PROBLEM TO SOLVE ▸ Rename "Viewport" to "Window" in the lines between the line holding "You are a computer-use agent. Viewport: 359px" and the line holding "Click the 17", inclusive, and give those lines again with nothing else changed.

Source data
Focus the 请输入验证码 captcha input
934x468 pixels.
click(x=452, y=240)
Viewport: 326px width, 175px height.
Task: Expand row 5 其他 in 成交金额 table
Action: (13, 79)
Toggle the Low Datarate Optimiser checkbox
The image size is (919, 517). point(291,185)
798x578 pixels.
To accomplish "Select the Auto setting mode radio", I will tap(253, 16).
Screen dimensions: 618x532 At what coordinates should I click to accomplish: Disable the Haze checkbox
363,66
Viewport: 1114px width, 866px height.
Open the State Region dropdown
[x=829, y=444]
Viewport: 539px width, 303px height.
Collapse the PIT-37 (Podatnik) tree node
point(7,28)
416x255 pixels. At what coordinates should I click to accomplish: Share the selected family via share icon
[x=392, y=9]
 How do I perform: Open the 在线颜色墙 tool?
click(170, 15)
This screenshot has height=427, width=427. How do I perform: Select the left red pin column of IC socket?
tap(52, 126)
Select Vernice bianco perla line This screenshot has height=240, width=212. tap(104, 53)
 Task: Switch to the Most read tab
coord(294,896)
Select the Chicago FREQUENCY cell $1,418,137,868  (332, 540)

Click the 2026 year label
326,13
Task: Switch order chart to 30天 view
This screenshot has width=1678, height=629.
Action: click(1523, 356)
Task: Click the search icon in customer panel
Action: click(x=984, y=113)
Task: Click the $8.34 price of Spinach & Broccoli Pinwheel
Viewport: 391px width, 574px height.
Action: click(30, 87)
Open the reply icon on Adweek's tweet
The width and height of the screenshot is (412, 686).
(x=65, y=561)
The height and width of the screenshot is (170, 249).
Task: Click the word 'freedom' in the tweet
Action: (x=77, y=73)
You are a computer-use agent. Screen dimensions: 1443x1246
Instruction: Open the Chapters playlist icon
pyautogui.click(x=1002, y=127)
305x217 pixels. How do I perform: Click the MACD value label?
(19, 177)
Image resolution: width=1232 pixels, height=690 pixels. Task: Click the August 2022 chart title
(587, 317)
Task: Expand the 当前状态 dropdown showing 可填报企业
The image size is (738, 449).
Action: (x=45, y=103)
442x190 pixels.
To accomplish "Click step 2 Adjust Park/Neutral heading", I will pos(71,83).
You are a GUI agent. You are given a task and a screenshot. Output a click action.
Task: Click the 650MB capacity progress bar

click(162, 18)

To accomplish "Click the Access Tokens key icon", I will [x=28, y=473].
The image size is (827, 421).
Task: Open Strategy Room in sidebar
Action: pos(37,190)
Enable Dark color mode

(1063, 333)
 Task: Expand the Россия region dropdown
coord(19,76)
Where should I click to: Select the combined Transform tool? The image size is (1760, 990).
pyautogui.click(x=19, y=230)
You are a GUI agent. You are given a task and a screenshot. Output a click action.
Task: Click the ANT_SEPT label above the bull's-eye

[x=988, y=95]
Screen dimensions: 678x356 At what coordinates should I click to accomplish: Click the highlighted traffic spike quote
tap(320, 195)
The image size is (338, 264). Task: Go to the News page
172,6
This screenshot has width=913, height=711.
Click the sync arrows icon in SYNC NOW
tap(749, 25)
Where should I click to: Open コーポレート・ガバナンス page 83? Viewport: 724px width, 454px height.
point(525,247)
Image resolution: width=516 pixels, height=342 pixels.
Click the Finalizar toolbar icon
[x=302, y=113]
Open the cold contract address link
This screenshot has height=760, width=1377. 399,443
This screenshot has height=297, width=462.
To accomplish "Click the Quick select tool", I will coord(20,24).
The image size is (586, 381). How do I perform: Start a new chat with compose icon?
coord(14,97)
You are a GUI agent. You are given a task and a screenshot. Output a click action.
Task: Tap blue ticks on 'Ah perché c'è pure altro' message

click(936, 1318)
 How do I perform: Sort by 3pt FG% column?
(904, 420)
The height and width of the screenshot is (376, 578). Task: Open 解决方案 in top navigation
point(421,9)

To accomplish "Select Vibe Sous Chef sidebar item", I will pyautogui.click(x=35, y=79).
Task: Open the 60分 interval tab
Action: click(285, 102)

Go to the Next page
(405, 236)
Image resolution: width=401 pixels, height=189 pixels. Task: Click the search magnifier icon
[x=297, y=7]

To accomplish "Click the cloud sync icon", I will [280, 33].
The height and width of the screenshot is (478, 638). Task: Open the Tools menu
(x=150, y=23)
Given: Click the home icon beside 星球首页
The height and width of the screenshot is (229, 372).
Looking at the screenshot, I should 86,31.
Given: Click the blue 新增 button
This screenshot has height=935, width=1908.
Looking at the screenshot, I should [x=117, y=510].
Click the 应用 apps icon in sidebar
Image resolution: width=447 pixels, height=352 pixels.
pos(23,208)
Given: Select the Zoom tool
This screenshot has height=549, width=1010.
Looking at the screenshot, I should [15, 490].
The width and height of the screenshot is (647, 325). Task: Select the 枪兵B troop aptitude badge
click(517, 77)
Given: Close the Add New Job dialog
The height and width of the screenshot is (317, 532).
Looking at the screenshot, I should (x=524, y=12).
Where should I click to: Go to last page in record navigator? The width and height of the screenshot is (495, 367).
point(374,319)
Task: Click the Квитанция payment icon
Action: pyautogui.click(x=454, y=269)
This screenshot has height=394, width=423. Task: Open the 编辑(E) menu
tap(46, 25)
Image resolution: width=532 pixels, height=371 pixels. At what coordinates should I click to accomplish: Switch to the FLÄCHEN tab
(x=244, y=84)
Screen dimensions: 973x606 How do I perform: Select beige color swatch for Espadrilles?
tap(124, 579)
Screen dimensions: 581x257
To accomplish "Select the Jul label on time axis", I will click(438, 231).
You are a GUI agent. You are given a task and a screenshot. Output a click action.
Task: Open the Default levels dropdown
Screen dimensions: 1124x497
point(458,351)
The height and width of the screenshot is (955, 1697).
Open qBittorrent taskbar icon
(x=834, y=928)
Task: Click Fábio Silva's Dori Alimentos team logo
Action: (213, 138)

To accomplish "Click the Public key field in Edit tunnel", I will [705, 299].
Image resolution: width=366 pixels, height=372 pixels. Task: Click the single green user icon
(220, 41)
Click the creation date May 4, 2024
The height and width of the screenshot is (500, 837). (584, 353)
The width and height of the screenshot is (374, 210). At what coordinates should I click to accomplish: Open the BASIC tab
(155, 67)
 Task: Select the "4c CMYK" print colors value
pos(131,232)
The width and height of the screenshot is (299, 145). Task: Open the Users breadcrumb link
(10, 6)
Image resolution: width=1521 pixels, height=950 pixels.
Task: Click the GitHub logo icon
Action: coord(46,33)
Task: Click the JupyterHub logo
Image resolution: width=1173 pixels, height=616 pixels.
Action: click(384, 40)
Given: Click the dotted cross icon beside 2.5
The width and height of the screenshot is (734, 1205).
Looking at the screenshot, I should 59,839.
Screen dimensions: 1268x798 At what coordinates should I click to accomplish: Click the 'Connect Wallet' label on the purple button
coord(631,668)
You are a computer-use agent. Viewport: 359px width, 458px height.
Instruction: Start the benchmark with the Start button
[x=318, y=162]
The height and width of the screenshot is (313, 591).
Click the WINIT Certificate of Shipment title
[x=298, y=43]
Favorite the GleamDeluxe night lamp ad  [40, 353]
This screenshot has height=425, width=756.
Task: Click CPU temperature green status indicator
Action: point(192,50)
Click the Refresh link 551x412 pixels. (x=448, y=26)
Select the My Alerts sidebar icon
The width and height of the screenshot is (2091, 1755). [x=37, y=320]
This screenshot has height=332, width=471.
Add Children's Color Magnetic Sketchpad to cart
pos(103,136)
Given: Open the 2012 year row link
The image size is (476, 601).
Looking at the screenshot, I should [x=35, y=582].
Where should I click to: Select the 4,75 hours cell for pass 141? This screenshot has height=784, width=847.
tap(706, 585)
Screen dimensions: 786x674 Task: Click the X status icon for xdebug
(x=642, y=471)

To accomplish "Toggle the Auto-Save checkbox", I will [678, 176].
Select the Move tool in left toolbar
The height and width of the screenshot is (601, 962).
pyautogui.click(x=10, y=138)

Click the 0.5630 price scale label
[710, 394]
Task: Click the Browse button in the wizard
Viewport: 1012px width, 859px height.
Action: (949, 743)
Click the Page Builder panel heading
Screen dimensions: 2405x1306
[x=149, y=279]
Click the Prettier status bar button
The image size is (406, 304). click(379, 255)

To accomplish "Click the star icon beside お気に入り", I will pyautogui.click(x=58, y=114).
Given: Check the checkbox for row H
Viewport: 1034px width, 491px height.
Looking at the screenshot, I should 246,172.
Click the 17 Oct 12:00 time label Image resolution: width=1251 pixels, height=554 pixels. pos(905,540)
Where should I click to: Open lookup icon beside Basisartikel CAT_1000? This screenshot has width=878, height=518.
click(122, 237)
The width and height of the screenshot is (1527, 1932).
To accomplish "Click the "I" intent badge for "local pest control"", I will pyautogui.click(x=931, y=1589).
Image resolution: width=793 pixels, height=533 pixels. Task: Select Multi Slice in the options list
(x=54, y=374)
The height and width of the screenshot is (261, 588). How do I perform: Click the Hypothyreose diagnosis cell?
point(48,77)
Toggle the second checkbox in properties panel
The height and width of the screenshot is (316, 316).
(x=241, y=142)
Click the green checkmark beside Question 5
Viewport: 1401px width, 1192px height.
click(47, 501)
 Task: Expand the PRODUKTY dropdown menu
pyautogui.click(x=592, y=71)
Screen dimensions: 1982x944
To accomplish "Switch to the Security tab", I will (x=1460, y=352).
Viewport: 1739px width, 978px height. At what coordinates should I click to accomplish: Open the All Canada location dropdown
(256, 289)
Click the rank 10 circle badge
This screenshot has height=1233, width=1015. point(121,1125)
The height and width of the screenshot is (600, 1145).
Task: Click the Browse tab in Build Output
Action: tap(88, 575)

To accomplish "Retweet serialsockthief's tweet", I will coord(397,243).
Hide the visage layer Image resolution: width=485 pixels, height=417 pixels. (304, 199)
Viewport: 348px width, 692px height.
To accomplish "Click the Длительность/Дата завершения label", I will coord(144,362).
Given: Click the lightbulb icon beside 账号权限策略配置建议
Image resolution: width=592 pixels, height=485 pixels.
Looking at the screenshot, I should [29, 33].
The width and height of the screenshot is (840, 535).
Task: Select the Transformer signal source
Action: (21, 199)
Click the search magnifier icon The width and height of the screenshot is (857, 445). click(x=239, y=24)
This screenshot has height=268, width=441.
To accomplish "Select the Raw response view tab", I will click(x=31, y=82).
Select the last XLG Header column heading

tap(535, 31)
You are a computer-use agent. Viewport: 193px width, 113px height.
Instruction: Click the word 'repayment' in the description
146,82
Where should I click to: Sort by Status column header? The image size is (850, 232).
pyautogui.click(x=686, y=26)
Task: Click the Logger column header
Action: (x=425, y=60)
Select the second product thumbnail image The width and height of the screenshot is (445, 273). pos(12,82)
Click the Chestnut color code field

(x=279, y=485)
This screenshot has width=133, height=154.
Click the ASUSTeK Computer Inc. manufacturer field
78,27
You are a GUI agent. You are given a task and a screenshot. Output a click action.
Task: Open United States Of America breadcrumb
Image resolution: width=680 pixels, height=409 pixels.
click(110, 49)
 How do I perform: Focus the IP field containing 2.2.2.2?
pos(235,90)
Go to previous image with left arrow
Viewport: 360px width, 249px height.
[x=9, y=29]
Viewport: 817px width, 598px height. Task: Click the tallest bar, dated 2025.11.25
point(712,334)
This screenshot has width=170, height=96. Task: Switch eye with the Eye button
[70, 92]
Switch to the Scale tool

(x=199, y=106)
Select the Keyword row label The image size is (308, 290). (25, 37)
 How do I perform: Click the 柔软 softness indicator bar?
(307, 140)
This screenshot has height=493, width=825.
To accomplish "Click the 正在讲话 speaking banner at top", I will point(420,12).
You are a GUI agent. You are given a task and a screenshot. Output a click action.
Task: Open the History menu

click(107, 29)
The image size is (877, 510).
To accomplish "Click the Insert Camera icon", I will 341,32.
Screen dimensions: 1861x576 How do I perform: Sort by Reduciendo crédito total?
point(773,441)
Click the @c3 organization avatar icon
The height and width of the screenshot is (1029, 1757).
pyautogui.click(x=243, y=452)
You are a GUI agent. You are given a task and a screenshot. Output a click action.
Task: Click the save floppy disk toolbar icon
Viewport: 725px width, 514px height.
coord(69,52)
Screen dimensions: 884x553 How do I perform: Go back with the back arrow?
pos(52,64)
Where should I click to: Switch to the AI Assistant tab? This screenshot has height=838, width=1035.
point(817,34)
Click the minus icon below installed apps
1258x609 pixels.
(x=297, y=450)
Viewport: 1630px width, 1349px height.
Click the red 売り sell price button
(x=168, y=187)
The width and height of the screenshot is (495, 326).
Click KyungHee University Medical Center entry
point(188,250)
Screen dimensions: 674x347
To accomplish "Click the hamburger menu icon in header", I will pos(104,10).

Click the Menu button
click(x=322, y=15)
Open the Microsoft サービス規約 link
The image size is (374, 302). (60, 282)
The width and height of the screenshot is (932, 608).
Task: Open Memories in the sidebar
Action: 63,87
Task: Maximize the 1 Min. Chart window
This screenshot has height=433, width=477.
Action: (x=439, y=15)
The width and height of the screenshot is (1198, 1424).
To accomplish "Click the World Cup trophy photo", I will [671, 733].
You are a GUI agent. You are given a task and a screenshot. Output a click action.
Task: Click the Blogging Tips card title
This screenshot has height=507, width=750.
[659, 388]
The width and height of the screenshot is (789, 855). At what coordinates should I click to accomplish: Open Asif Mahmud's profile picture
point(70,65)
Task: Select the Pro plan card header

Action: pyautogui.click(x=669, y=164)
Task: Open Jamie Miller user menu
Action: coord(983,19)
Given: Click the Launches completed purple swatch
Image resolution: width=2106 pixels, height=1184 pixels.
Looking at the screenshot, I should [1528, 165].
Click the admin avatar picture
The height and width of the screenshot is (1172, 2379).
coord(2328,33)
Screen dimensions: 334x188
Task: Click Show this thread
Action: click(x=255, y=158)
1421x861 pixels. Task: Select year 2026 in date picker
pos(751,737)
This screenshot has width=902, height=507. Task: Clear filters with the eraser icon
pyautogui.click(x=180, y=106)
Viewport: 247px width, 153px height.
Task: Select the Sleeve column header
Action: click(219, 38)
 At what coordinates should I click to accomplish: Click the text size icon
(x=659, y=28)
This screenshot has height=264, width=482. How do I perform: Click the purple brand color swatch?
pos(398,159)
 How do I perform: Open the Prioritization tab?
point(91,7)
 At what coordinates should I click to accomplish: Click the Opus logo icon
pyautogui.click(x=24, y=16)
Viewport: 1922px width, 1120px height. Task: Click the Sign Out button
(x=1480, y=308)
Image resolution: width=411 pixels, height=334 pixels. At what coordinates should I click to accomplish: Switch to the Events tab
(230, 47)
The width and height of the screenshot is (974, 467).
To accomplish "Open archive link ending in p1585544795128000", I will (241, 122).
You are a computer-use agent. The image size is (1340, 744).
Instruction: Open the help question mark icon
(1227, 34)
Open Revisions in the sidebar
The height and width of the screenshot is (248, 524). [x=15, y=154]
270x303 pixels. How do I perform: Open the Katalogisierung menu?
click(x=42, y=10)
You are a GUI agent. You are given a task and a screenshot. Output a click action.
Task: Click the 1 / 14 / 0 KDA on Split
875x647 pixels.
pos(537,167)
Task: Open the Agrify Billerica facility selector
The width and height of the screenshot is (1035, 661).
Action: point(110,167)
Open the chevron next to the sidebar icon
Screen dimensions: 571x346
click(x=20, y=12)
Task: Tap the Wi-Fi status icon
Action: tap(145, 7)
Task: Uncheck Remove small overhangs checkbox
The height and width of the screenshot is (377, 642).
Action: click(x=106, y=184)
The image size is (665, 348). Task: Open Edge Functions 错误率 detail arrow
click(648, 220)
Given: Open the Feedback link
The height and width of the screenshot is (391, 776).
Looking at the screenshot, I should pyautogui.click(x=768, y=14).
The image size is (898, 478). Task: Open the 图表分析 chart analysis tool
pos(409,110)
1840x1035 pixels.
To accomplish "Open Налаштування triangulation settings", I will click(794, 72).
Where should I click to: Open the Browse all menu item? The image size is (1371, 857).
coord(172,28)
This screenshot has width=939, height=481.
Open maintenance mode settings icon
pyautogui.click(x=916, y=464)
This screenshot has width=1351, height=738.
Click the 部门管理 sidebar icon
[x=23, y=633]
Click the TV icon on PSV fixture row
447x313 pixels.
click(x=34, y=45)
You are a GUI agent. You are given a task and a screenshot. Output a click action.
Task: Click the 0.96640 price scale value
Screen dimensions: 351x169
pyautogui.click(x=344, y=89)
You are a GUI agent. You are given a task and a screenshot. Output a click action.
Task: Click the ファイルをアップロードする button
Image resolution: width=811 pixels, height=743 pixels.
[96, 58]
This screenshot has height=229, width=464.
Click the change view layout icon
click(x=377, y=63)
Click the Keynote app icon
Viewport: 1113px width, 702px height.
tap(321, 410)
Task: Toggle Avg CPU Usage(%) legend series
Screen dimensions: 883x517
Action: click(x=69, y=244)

ANSWER TO THE EXERCISE ▸
You are a computer-use agent. Window: 359px width, 458px height.
Instruction: Start the benchmark with the Start button
[x=318, y=162]
The height and width of the screenshot is (313, 591).
Click the WINIT Certificate of Shipment title
[x=298, y=43]
Favorite the GleamDeluxe night lamp ad  [40, 353]
This screenshot has height=425, width=756.
Task: Click CPU temperature green status indicator
Action: point(192,50)
Click the Refresh link 551x412 pixels. (x=448, y=26)
Select the My Alerts sidebar icon
The width and height of the screenshot is (2091, 1755). [x=37, y=320]
This screenshot has height=332, width=471.
Add Children's Color Magnetic Sketchpad to cart
pos(103,136)
Given: Open the 2012 year row link
The image size is (476, 601).
Looking at the screenshot, I should [x=35, y=582].
Where should I click to: Select the 4,75 hours cell for pass 141? This screenshot has height=784, width=847.
tap(706, 585)
Screen dimensions: 786x674 Task: Click the X status icon for xdebug
(x=642, y=471)

To accomplish "Toggle the Auto-Save checkbox", I will [678, 176].
Select the Move tool in left toolbar
The height and width of the screenshot is (601, 962).
pyautogui.click(x=10, y=138)

Click the 0.5630 price scale label
[710, 394]
Task: Click the Browse button in the wizard
Window: 1012px width, 859px height.
Action: (949, 743)
Click the Page Builder panel heading
Screen dimensions: 2405x1306
[x=149, y=279]
Click the Prettier status bar button
The image size is (406, 304). click(379, 255)

To accomplish "Click the star icon beside お気に入り", I will pyautogui.click(x=58, y=114).
Given: Check the checkbox for row H
Window: 1034px width, 491px height.
Looking at the screenshot, I should 246,172.
Click the 17 Oct 12:00 time label Image resolution: width=1251 pixels, height=554 pixels. pos(905,540)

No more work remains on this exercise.